What Does Compliance Mean and Why Do We Need It?

Team lead teaching junior best practices

Compliance in software development means to comply with the standards of software development. This process requires that there is extensive documentation in order to process compliance. However, that often runs into problems with many software teams, especially those that conform to the agile methodology.

There is a common belief that agile prioritizes openness to change and work over comprehensive and binding documentation. However, the actual situation is a little different. The truth is that agile isn’t actually against creating documentation. Agile is just against creating documentation, or anything, that doesn’t add value to the overall project.

However, in the case of software compliance, it does add value to the project. Using it, developers can easily create high quality software products consistently. And as software development today is all about providing value to the consumer, it means that even agile can and does use some form of documentation to help it adopt software development standards.

The world of software engineering is a vast one, and software quality assurance is part of that. Therefore, its understandable that a methodology as adaptive as agile would be able to accommodate the inclusion of software documentation into it, in order to judge compliance.

What Does Poor Quality Cost?

Developers discussing QA feedback

The impact of quality in the absence of failure is quite apparent when seen. It usually presents with a lack of consistency in quality, as well as production. Most people assume that poor quality products cost a business less to produce.

And while this may be true for industrial production, the opposite is true for software development. In software development, a poor quality product is what ends up costing more. From dealing with its problems in the first place, to spending more time and resources in fixing them, software products with little to no quality adherence can end up overrunning the project budget quite quickly.

--------------------

- GIVEN EXERCISE
Pick up the article on software compliance and the cost of poor quality, and carry it on from its final sentence.

- RAW DATA
--------------------

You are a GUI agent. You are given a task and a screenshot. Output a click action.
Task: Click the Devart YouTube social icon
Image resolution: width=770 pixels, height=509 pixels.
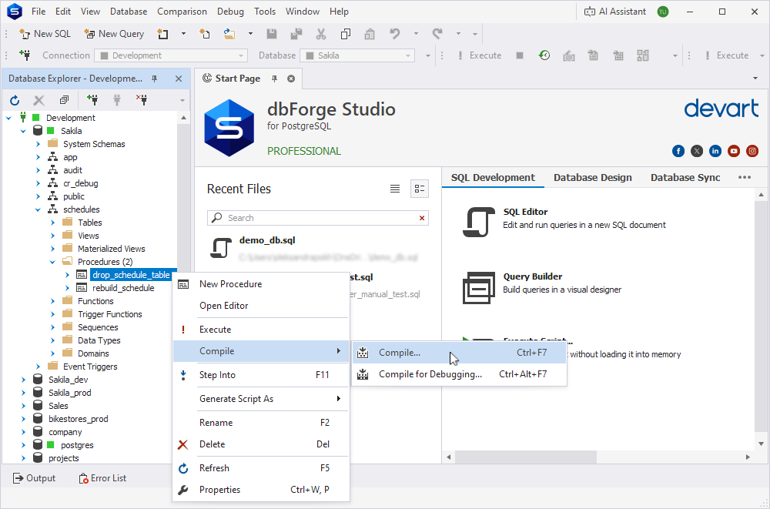734,151
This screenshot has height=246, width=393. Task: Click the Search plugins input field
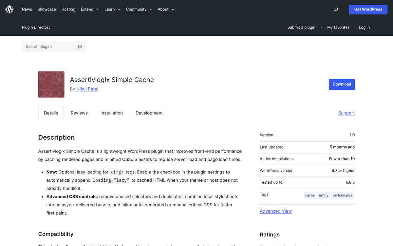pos(49,47)
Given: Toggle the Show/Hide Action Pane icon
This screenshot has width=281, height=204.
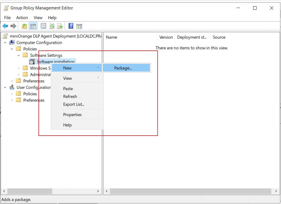Looking at the screenshot, I should click(79, 26).
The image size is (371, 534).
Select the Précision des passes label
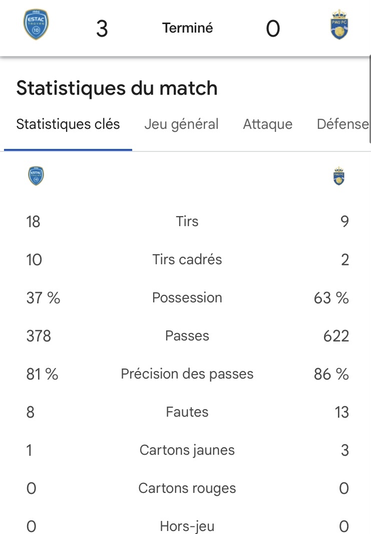point(187,374)
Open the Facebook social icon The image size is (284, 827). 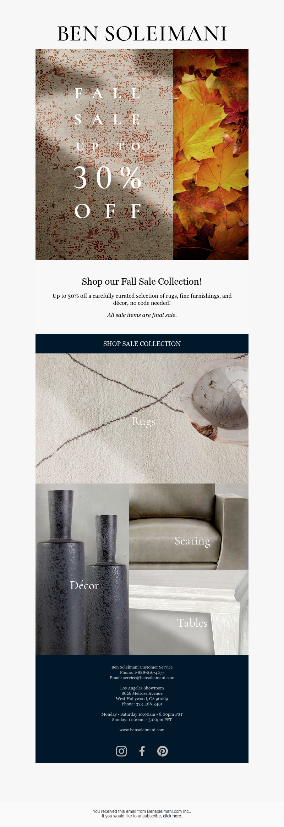pos(142,751)
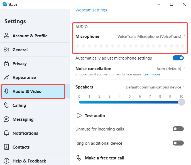Click the Account & Profile person icon

click(6, 36)
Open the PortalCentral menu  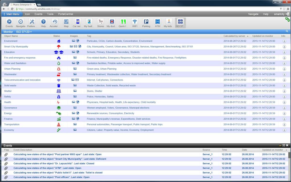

--------------------

- EXPECTED OUTPUT
Now, its often seen that many of the bugs or issues found in software that can result in major to near-catastrophic failures are because of developers cutting corners, and creating subpar codebases. And the reason for that is that there is a lack of standards compliance in those teams. If those developers are audited according to the software development standards set right from the start, chances are that the issues could be greatly reduced in number.

According to famous Dutch computer engineer Edsger Dijkstra in an interview, the hallmark of a reliable and effective programmer is to spend the least amount of time debugging their code, by ensuring that they do not introduce them in the first place.

Similarly, according to a market researcher who has been studying the software development industry for decades, there is a visible trend in software development cost based on standards compliance. According to the researcher, the cost for a project rises significantly from phase to phase, starting from the requirements gathering and then moving on up. However, based on their quality control and compliance, the change tapers off in later stages if software development standards are followed, and rises steeply if not.

We can say that based on how well you adhere to the quality standards, your costs rising can be healthy, or pathological.

The Need for Adopting and Following Software Development Standards

Team of QA and developers

We know that software development standards have a great impact on the quality of product being delivered, as well as its overall cost and ease of maintainability. Therefore, we need to adopt and comply with those standards, even when you are outsourcing QA.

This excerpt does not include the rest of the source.